MIDF Amanah Investment Bank Bhd (MIDF Research) in a note said its earlier expectations of higher volatility for MGS yield due to US interest rate hike had somewhat materialised as MGS yield spiked to 4.37 per cent in December following the hike in US Fed rate in December.

“Recall that we expect greater volatility in MGS yield in 2016 due to mixed views on the frequency of interest rate hikes by US Fed Reserve in 2016. Nevertheless, MGS yield has tapered off lately and has stabilised at 3.80 per cent level following the return of funds to Malaysia’s bond market,” it said in a report yesterday.

“In view of the stabilising MGS yield, we are revising our MGS yield assumption to four per cent from 4.45.”

MIDF Research expects the MGS yield to be less volatile going forward base on the latest Federal Open Market Committee (FOMC) statement by Federal Reserve which highlighted that the rate hike will be twice this year instead of four rounds as mentioned earlier in last December.

Lower MGS yield is positive to REITs as the spread between dividend yield of REITs and MGS yield has widen, it added.

“We increase the target prices for REITs under our coverage following the revision of MGS yield assumption which translates into lower discount rate in our Dividend Discount Model (DDM) valuation.

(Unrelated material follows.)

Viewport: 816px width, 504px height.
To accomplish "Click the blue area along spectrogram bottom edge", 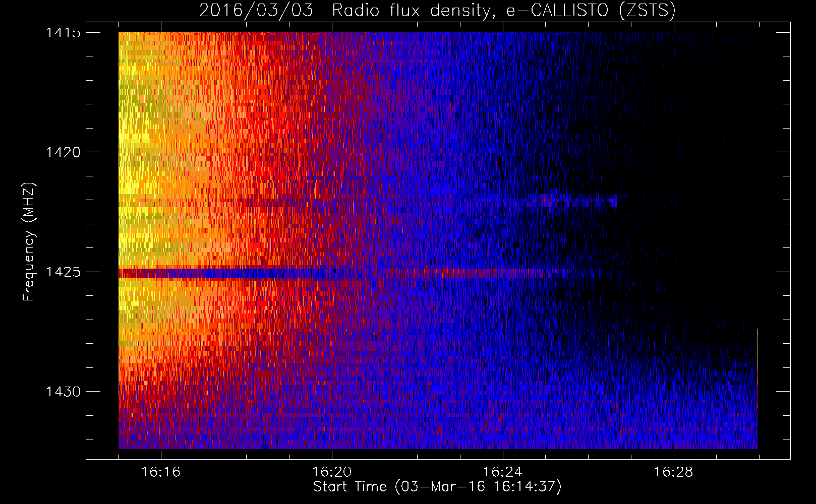I will pos(438,438).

“We maintain our Neutral rating on REITs sector as outlook for retail and office segment of Malaysian property market remains unexciting.

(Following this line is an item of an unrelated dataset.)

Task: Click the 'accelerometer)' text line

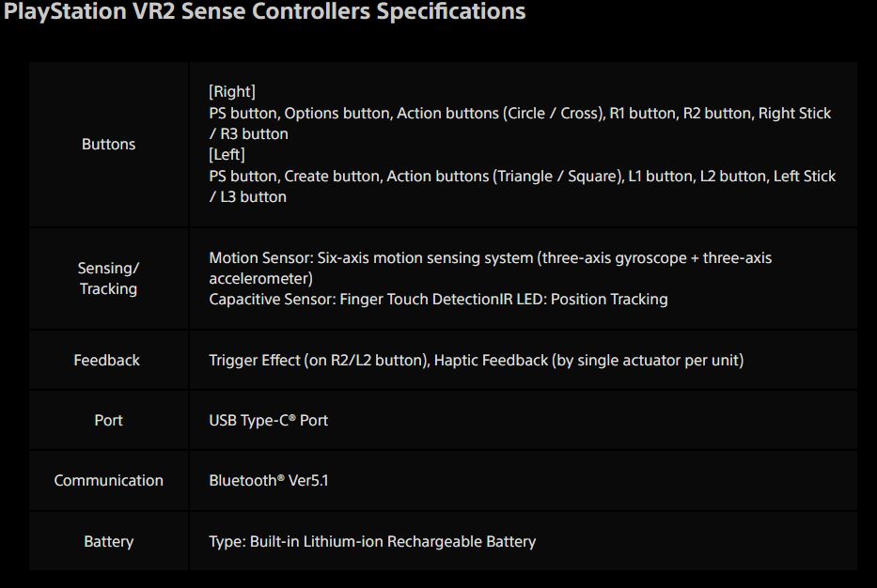Action: tap(260, 279)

“However, rental reversion for retail segment is expected to stay positive with a marginal increase due to the slow recovery in consumer sentiment. Outlook for office segment looks to remain challenging due to oversupply of office space which is expected to cause a compression in rental rates.

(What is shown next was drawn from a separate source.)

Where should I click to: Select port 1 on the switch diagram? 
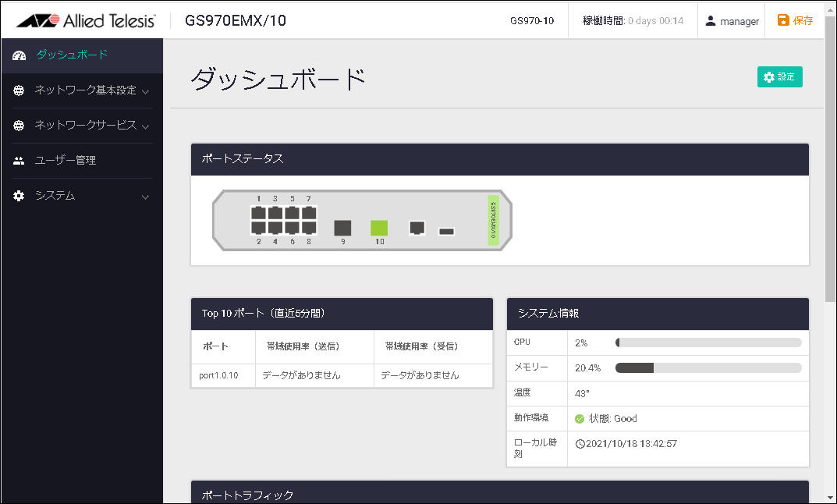[258, 211]
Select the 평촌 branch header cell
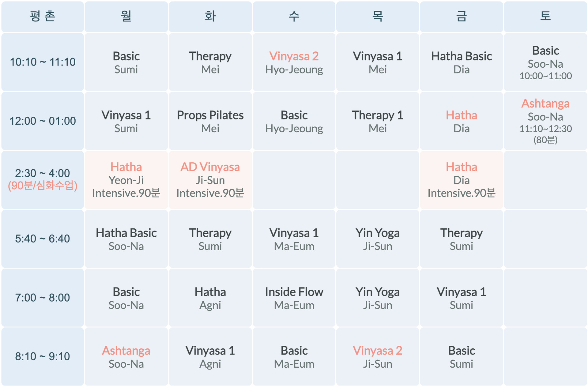588x387 pixels. (43, 17)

“Nevertheless, the decline MGS yield is positive for the REITs sector as it improves the appeal of REITs.”

Despite of the cautious consumer sentiment, MIDF Research is still expecting positive rental reversions for the likes of IGB REIT and CapitaLand Malaysia Mall Trust (CMMT).

“We expect the good location of MidValley Megamall to be supportive to IGB REIT’s rental reversion,” it added. “As for CMMT, we expect positive rental reversion from three malls — East Coast Mall, Gurney Plaza, The Mines and Tropicana — while the new full year rental contributions from Tropicana City asset is expected to more than sufficient to offset the negative rental reversion from Sungei Wang Plaza.

“Portfolio occupancy rate for IGB EIT and CMMT is still strong at 99.3 per cent and 96 per cent respectively. We also expect CMMT and IGB REIT to deliver decent dividend yields of 5.7 per cent and 5.2 per cent respectively which will be above peers’ average of 5.1 per cent.

“We are neutral on KLCC Property Stapled Group, Axis REIT, Pavilion REIT and Sunway REIT.”